It Is Relatively Unusual For Someone To Be Held Accountable For A Medication Mistakes. When an airplane crashes, the public demands to know what went wrong. They also want the problem to be corrected so it won’t happen again.
The entire space shuttle program has been grounded since the Columbia tragedy last February. There were thorough investigations to find out what happened, and NASA is being held accountable for preventing such an accident from occurring again.
When it comes to medicine, however, there are rarely investigations. It is relatively unusual for someone to be held accountable for a medication mistake, and there has been little progress on putting fail-safe systems in place to prevent the estimated 60 million medication dispensing errors that occur each year.
Several weeks ago, we heard from a woman whose mother died because she was mistakenly dispensed the hormone estradiol instead of her prescribed blood thinner, Coumadin. The writer wondered if others had experienced similar problems.
We have indeed heard from a number of people concerned about pharmacy errors. One woman on a regular anti-anxiety medicine for panic attacks picked up a refill from the pharmacy without realizing that she had been given a much lower dose. After taking it, she began to sweat and shake and felt terrified. She tried to drive to her daughter’s home nearby but was pulled over by the police. When her daughter, an EMT, tried to come to her aid, she was arrested. Fortunately, no one was physically injured due to this pharmacy mistake. Both she and her daughter had records and court fines as a consequence, however, and emotional scars linger.
Another reader reports: “Just this past Saturday, my husband had a prescription filled for nitroglycerin SA 6.5 mg. He has been taking this drug for some years following a heart attack.

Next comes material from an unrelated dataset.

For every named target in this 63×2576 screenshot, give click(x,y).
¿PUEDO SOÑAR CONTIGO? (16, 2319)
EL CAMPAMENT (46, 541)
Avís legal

He Noticed The Color Was Different
”When he started to take the medicine, he noticed the color was different. Upon checking the pharmacy label, which stated 6.5 mg., he discovered that the manufacturer’s label underneath stated 9 mg. We returned to the pharmacy to have them checked and, sure enough, the dose was wrong.”
A pharmacist chimed in: ”I am a pharmacist for a large retail chain. I am always deeply saddened to learn of a death that was preventable. Pharmacists make mistakes, I admit, but what about patient responsibility? If the patient noticed that the tablets looked different, did she contact the pharmacy and question them?
“In the end, it is the pharmacist’s responsibility to make sure that the correct medicine is dispensed. The patient has the right to sue the pharmacy over this unfortunate incident.”
Even though the family can bring a suit, legal action is not the best answer. It would be better by far to set up safeguards to keep people from getting the wrong medication in the first place. As readers know, some mistakes can be lethal.
To avoid taking the wrong medicine, make sure you can read your doctor’s prescription. Then make a copy of it before you hand it in at the pharmacy. When you pick the prescription up, check it at the counter to make sure the label corresponds to the prescription. If you have taken the drug before, notice if the pills look different and ask the pharmacist to explain any difference. Double-checking in this way is slow and inconvenient, but it could save your life.